Sin embargo, tampoco esta revelación lo dejó totalmente tranquilo. Más bien, se preguntaba si incluso aquella experiencia se debería considerar un espejismo. Un día, finalmente, sucedió un hecho fundamental para su experiencia mística.
Comenzó a sentirse como «un pobre que ama a los hermanos» (ptochós philádelphos). Veía en torno a sí muchos enemigos que querían tenderle asechanzas y hacerle daño, pero a pesar de ello sintió en sí mismo un intenso transporte de amor por ellos. ¿Cómo explicarlo? Evidentemente ese amor no podía venir de él mismo, sino que debía brotar de otra fuente. Simeón entendió que procedía de Cristo presente en él y todo le resultó claro: tuvo la prueba segura de que la fuente del amor en él era la presencia de Cristo y que tener en sí un amor que va más allá de sus intenciones personales indica que la fuente del amor está en él mismo. Así, por una parte, podemos decir que, sin cierta apertura al amor, Cristo no entra en nosotros, pero, por otra, Cristo se convierte en fuente de amor y nos transforma.
Queridos amigos, esta experiencia es muy importante para nosotros, hoy, para encontrar los criterios que nos indiquen si estamos realmente cerca de Dios, si Dios está y vive en nosotros. El amor de Dios crece en nosotros si permanecemos unidos a él con la oración y con la escucha de su palabra, con la apertura del corazón. Solamente el amor divino nos hace abrir el corazón a los demás y nos hace sensibles a sus necesidades, impulsándonos a considerar a todos como hermanos y hermanas, e invitándonos a responder al odio con el amor y a la ofensa con el perdón.
Reflexionando sobre esta figura de Simeón el Nuevo Teólogo, podemos descubrir otro elemento de su espiritualidad. En el camino de vida ascética propuesto y recorrido por él, la fuerte atención y concentración del monje en la experiencia interior confiere al padre espiritual del monasterio una importancia esencial. Como he recordado, Simeón, ya de joven había encontrado un director espiritual que le ayudó mucho y hacia el cual conservó una grandísima estima, hasta el punto de que tras su muerte le profesó una veneración también pública. Y quisiera decir que sigue siendo válida para todos —sacerdotes, personas consagradas y laicos, y especialmente para los jóvenes— la invitación a recurrir a los consejos de un buen padre espiritual, capaz de acompañar a cada uno en el conocimiento profundo de sí mismo, y conducirlo a la unión con el Señor, para que su existencia se conforme cada vez más al Evangelio. Para ir hacia el Señor necesitamos siempre un guía, un diálogo. No podemos hacerlo solamente con nuestras reflexiones. Y este es también el sentido de la eclesialidad de nuestra fe, de encontrar este guía.

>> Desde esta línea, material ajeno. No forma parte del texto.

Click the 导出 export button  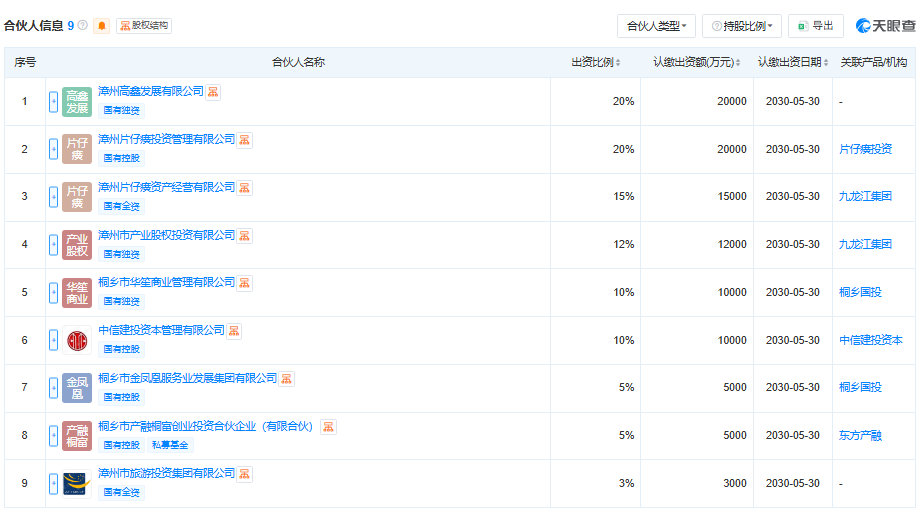(x=816, y=26)
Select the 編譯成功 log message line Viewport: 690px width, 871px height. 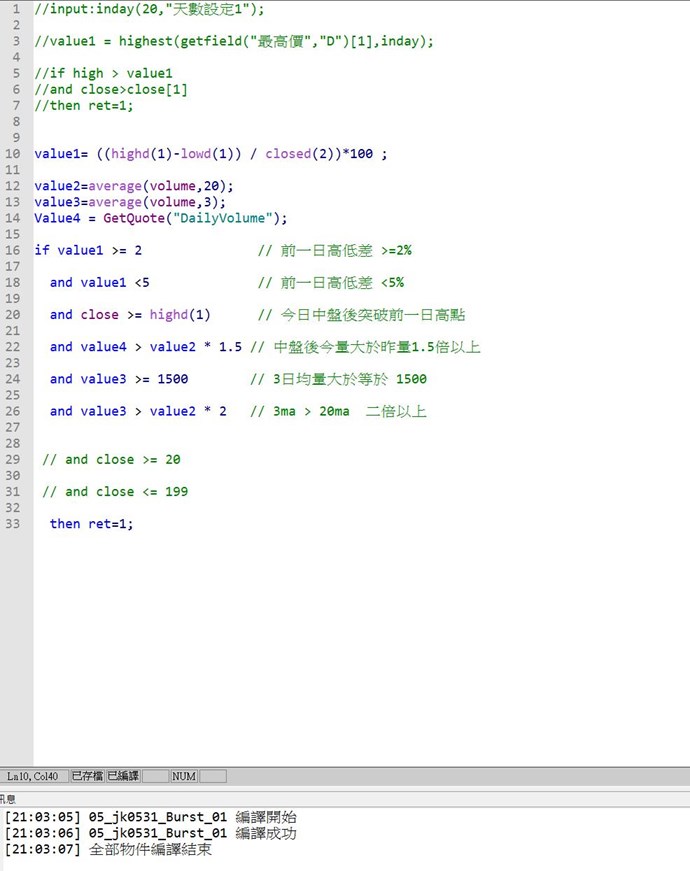tap(150, 833)
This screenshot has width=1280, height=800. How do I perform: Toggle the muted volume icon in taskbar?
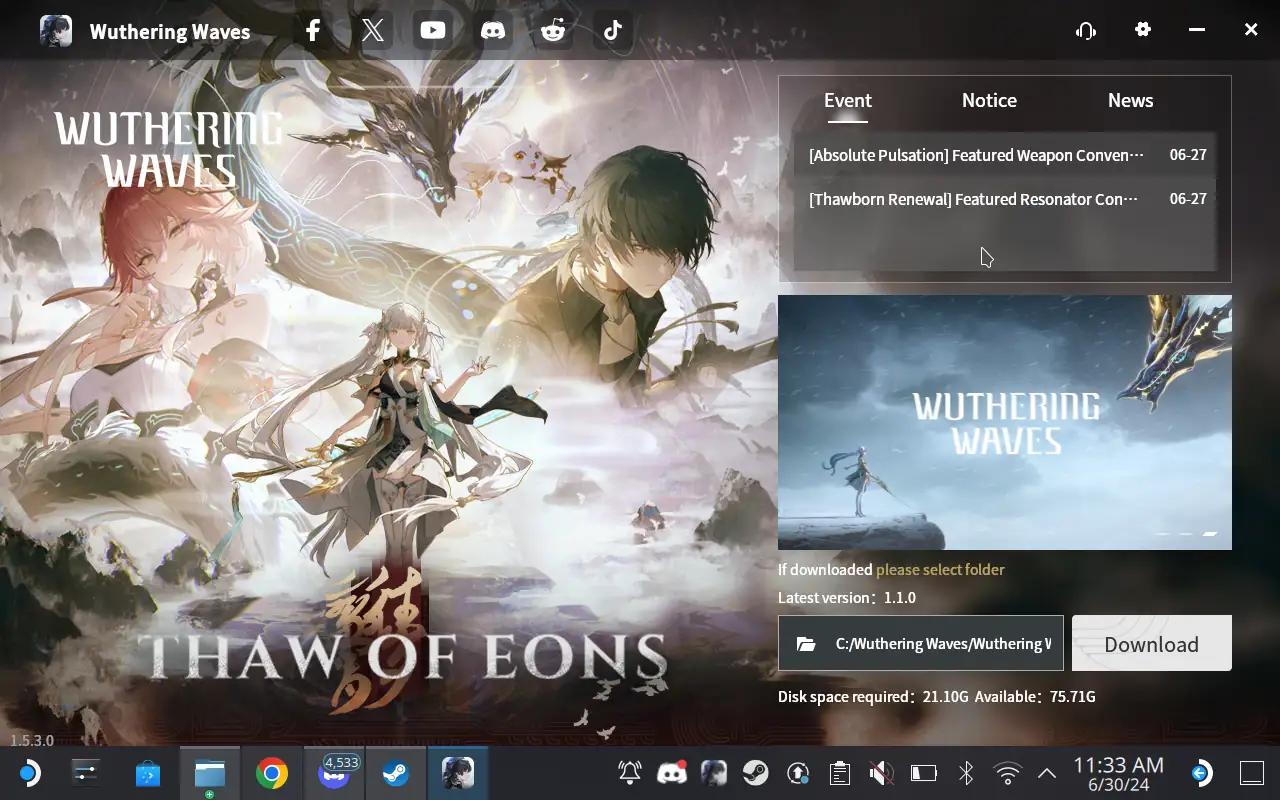[881, 773]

Concluyendo, podemos sintetizar así la enseñanza y la experiencia mística de Simeón el Nuevo Teólogo: en su incesante búsqueda de Dios, incluso en las dificultades que encontró y en las críticas de que fue objeto, él, a fin de cuentas, se dejó guiar por el amor. Supo vivir él mismo y enseñar a sus monjes que lo esencial para todo discípulo de Jesús es crecer en el amor y así crecemos en el conocimiento de Cristo mismo, para poder afirmar con san Pablo: «Ya no vivo yo, sino que es Cristo quien vive en mí» (Ga 2, 20).